Schwarz pointed out that although players can attack each other, they won’t be able to loot each other for gear, since the emphasis should be on hunting monsters and not necessarily each other. That being the case, new players will encounter veteran ones while exploring the swamps so that they can aspire to become great hunters themselves. Furthermore, players can strategically follow other teams around and steal the bounty after they’ve done all the work.

While discussing the radical shift from being a cooperative game to a competitive one, Schwarz said, “Originally, the game started in our Austin studio as a third-person four-player co-op game. We’ve taken it to the Frankfurt studio, where all the veterans of the Crysis series is located, and we thought it would help tremendously to put it into the first-person. It’s more engaging and puts you down in the action. Also, we thought that putting in PvP (Player-vs-Player) would add the thrill of survival games with an unpredictable element. By combining the PvP with the monsters, we end up with some really interesting gameplay. In our testing, very few matches play out in the same way because of the unpredictability that the players bring.”

Schwarz added that the sense of permanent death (permadeath) in a match is essential to the new format because it keeps players on their toes. “There needs to be a fear of loss because you play very differently if you’re about to lose something, and you have to gamble with your character,” he said.

According to Schwarz, the reception to the new gameplay format has been very good. The press was given a detailed presentation about how Hunt has evolved and Crytek made sure people understood how the game was unique. It also helps that battle royale-style survival games are very popular right now.

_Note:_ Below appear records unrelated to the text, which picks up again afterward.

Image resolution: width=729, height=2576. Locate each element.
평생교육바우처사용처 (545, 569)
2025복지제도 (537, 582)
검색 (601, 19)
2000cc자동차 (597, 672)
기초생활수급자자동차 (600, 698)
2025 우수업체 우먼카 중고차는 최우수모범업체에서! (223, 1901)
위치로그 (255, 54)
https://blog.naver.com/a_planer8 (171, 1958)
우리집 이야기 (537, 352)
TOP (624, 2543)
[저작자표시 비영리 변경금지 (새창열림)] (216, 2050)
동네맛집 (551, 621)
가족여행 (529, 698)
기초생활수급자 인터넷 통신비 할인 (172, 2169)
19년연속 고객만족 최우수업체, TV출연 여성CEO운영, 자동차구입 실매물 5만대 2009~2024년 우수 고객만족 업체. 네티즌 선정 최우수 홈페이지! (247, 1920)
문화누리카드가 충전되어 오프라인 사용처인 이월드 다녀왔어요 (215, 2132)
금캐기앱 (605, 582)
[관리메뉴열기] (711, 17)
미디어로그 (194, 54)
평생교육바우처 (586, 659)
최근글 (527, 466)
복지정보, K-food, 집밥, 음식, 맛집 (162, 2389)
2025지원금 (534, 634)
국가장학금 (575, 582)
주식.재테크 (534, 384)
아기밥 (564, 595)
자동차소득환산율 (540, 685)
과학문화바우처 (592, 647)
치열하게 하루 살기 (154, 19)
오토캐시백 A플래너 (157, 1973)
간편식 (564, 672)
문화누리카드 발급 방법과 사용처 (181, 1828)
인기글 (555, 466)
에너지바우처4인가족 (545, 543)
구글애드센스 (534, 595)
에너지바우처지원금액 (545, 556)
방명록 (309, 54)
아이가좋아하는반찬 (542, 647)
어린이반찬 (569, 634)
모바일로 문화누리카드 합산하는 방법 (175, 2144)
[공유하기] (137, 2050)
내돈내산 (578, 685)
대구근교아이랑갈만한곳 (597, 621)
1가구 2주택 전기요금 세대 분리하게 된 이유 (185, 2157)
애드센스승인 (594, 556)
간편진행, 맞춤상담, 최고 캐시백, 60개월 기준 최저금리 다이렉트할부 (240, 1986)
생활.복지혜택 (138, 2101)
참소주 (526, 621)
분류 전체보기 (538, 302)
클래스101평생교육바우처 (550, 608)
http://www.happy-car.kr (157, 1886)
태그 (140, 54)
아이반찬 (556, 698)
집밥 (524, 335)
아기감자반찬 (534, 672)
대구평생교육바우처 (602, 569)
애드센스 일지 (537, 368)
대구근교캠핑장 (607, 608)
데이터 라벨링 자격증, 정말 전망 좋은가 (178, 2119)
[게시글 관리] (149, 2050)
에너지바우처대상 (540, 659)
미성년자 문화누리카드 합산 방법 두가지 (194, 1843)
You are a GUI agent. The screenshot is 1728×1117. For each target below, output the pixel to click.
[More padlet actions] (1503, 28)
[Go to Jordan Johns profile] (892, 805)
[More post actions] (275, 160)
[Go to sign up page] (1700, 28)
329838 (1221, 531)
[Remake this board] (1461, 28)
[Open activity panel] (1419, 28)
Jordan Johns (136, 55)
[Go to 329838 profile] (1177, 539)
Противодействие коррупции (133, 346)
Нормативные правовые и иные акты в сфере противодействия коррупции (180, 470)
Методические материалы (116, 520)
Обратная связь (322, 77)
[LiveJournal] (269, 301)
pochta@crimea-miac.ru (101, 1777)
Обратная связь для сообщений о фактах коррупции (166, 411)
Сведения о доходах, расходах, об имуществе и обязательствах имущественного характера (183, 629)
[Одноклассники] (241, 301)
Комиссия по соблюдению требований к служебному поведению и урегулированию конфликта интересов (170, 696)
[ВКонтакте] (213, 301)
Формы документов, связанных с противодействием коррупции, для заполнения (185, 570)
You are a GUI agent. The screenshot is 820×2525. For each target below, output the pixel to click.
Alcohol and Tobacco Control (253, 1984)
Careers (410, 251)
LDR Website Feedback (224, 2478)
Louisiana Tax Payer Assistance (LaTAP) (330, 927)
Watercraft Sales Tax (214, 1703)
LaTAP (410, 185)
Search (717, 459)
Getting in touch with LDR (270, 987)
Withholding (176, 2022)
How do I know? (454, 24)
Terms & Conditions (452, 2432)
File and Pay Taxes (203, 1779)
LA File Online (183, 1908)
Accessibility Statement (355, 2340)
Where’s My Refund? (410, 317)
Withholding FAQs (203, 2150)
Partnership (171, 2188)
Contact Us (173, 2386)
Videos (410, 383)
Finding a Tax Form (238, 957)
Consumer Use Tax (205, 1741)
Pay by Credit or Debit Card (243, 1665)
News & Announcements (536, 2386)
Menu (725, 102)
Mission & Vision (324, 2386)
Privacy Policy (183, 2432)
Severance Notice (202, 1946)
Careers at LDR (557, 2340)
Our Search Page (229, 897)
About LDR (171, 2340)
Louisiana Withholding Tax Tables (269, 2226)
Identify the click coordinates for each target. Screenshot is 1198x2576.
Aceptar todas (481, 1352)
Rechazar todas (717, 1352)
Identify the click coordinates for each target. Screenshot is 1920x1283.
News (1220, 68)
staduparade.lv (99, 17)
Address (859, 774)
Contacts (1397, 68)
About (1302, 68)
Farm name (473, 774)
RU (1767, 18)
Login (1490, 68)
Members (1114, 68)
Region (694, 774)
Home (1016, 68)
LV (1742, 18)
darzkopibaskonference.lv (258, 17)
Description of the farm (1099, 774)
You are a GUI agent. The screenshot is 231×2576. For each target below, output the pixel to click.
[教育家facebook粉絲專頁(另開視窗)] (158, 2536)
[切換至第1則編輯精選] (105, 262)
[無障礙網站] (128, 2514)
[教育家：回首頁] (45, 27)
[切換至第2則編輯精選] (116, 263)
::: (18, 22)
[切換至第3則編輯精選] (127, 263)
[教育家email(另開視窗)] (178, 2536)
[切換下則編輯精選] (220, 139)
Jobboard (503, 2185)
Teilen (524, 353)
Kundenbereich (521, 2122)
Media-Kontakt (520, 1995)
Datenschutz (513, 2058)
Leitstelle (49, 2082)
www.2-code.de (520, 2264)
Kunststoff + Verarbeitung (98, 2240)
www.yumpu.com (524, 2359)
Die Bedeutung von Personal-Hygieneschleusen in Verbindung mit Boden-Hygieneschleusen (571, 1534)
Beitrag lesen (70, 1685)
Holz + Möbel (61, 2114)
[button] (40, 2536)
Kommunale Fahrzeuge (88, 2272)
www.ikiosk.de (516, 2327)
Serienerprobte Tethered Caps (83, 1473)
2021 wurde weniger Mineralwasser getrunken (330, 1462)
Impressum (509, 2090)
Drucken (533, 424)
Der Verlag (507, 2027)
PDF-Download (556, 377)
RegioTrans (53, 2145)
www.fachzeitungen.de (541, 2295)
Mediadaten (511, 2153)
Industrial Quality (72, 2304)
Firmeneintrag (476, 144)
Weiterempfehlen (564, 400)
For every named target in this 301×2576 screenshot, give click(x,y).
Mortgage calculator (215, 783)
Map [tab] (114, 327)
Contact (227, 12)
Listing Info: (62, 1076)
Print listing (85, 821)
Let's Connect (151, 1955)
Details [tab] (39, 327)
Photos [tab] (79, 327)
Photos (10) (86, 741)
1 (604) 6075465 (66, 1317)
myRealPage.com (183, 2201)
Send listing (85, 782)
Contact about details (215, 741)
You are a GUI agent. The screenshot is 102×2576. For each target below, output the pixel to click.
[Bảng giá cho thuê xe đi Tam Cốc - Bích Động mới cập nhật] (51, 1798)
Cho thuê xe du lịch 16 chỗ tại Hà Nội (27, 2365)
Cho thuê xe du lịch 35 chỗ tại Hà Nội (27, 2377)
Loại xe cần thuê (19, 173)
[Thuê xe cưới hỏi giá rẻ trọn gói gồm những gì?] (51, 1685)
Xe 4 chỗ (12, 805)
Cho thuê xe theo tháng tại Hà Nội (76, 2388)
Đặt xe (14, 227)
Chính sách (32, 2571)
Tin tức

“Survival games are kind of in vogue right now, with a lot of great games out there,” Schwarz observed. “It seems like we’re hitting a nerve there. We’re positioning ourselves very closely to some of these games, which wasn’t planned, but it’s great to see that there’s strong potential for these types of games.”

No launch window has been announced for Hunt: Showdown, as Crytek is working to iron out the gameplay. However, Schwarz did confirm that the game would be releasing for the PC platform first and it won’t be a free-to-play game.

Crytek is already working to build up a community for Hunt, which will play a critical role in developing the game. “We want to work closely with the community in order to drive this game forward,” said Schwarz. “We want to see how people respond to it, and it will be a very open and active relationship with our community.”